Donepezil hydrochloride is a specific and reversible inhibitor of acetylcholinesterase (AChE), the predominant cholinesterase in the brain. It exerts its therapeutic effect by enhancing cholinergic function in the central nervous system by increasing the concentration of acetylcholine through reversible inhibition of its hydrolysis by AChE.
In vitro studies show that the inhibitory activity of donepezil was over 1000 times more potent over AChE than that of butylcholinesterase, an enzyme which is present mainly outside the central nervous system.
There is no evidence that donepezil alters the course of the underlying dementing process.
Pharmacokinetics: Donepezil hydrochloride is well absorbed with a relative oral bioavailability of 100%. It reaches peak plasma concentrations in 3-4 hours. Oral administration of donepezil produces highly predictable plasma concentrations; plasma concentrations and area under the curve (AUC) rise in proportion to the dose. Neither food nor time of administration (morning vs evening dose) influences the rate or extent of donepezil hydrochloride absorption.
Following multiple dose administration, donepezil accumulates in plasma by 4-7 fold, and steady state is reached within 15 days. Once at steady-state, plasma donepezil hydrochloride concentrations and the related pharmacodynamic activity show little variability over the course of the day.
A randomized, open-label, single-dose, two-way cross-over study, involving 28 healthy adult subjects (18-55 years old), was done to compare the bioavailability, characterize the pharmacokinetic profile and assess bioequivalence of the test formulation, Dopezil 5 mg tablet, and 5 mg tablet of a reference standard. The results showed that 90% CI for maximum plasma concentration (Cmax), AUC0-t and AUC0-inf are within the predefined bioequivalence limits of 80 to 125%.
Donepezil's steady state volume of distribution is 12 L/kg. It is approximately 96% bound to human plasma proteins, mainly to albumins (about 75%) and alpha1-acid glycoprotein (about 21%) over the concentration range of 2-1,000 ng/mL.

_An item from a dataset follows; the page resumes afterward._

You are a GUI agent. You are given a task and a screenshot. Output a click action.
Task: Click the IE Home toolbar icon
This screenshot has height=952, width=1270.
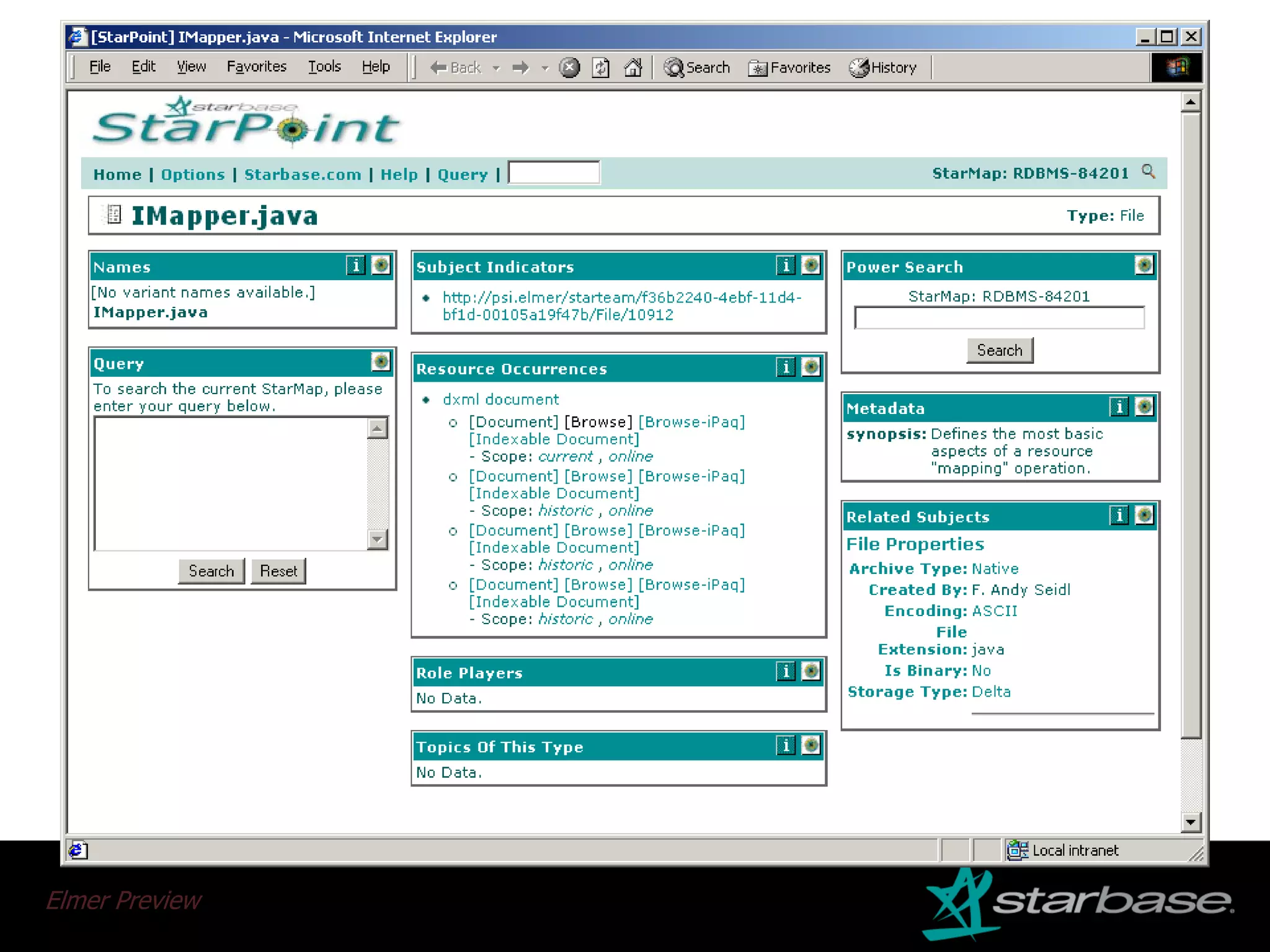633,68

Donepezil is both excreted in the urine intact and extensively metabolized to four major metabolites, two of which are known to be active, and a number of minor metabolites, not all have been identified. Donepezil is metabolized by the CYP450 isoenzymes 2D6 and 3A4 and undergoes glucuronidation. The rate of metabolism of donepezil is slow and does not appear to be saturable.

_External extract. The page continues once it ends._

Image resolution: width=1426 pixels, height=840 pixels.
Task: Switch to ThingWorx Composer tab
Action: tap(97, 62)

After administration of 14C-labeled donepezil, plasma radioactivity, expressed as a percent of the administered dose, was present primarily as intact donepezil (53%) and as 6-O-desmethyl donepezil (11%), which has been reported to inhibit AChE to the same extent as donepezil in vitro and was found in plasma at concentrations equal to about 20% of donepezil. Approximately 57% and 15% of the total radioactivity was recovered in urine and feces, respectively, over a period of 10 days, while 28% remained unrecovered, with about 17% of the donepezil dose recovered in the urine as unchanged drug. Evidence on enterohepatic recirculation of donepezil and/or any of its metabolites has not been established.
The elimination half-life of donepezil is about 70 hours, and the mean apparent plasma clearance (Cl/F) is 0.13 L/hr/kg. Plasma donepezil concentrations decline with a half-life of approximately 70 hours.
Special Populations: Renal Impairment: A study of patients with moderate to severe renal impairment (Cl < 18 mL/min/1.73 m2) showed that donepezil clearance did not differ from age- and sex-matched healthy subjects.
Hepatic Impairment: A study of patients with stable alcoholic cirrhosis showed that donepezil clearance was decreased by 20% relative to healthy age- and sex-matched subjects.
Elderly: Donepezil's mean plasma concentrations measured during therapeutic drug monitoring of elderly patients with Alzheimer's disease are comparable to those observed in young healthy volunteers.